Media types on the East Coast of the United States have declared 2023 “pasta salad summer”. It is a sweeping generalisation. On TikTok, though, the statement holds fast, at least over there in the land of corn syrup and questionable farming. Vox magazine writes that prominent food influencers have been stirring up infatuation with various preparations. It’s “nostalgia mixed with aesthetics,” apparently, “a classic summer dish that can be remade into a colourful wonder.”
Meanwhile, author Alison Roman, in London for a book launch not so long ago — the chocolate pudding was sublime, by the way — recently folded one of her illustrious recipes into the mix. Then came a pasta salad segment on Good Morning America, before the real clincher: a food tweet from the New York Times. That settles it: pasta salad is an American missile about to hit a British picnic.
But look: pasta salad is admirable by design but ailing in practice. Oh, you might see combinations such as farfalle with mozzarella balls, thin, fatty notes of bacon, all manner of herbaceous leaves and bright red tomatoes. But knock that up, sit down, and witness the basil sagging, the cold tomatoes roaming wetly against hardening pasta (which, by the way, is longing, just longing for a proper sauce) and the mayonnaise, no doubt involved in some capacity, swirling about the place while pondering its existence.

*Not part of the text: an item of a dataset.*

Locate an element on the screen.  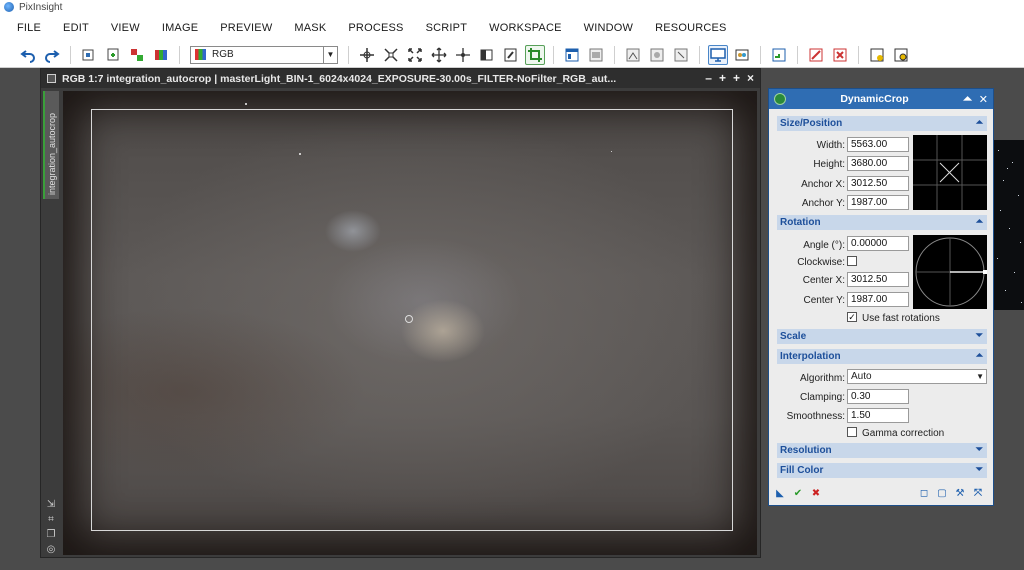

Consider pasta salad’s postulation. The fact is, I’m not even sure most constitute the term “salad” at all. Those that look like they’re worth eating are merely pasta dishes served cold. The concept is defunct. And so I vehemently reject the very notion of “pasta salad”. Why do we want cold pasta anyway? Pasta is supposed to be hot or warm, and just because we’re now in the mighty throes of summertime doesn’t mean we need to eat exclusively refrigerated foods. Are we but penguins?
We in Britain might be excellent at picnics. Look at our sausage rolls. But pasta salad is a saggy state of affairs
In any case, over here, pasta salad is less a rhythm or sultry interlude, it is plastic containers filled with cheap olives and penne. I’ve been dismissive of American gastronomy enough. If I don’t enjoy it, I at least appreciate their infallible pride.
Because in the UK, in part thanks to M&S, the non-thinker’s answer to Waitrose, our pasta salad culture is found utterly wanting. Slippery, slippery pasta (when overcooked) or hard lumps of wheat (when underdone), and either way soggy or dry against pieces of red onion (probably) and a failing lubricant. Sun-dried tomatoes had their day in the sun much too long ago; cucumbers never survive longer than half an hour chopped and flung; olive oil and balsamic vinegar only ever seem harsh when splattered against nodules of sorry looking cheese.
We in Britain may be excellent at picnics. Look at our sausage rolls, pay tribute to the endearing way we welcomed hummus into our lives all those years ago. And we’re tremendous at buffets too, another platform for the dish in question. But any which way, pasta salad is a saggy state of affairs, an unforgiving medley of overzealous tang and austerity. If you want a salad, have a salad. If you want pasta, cook.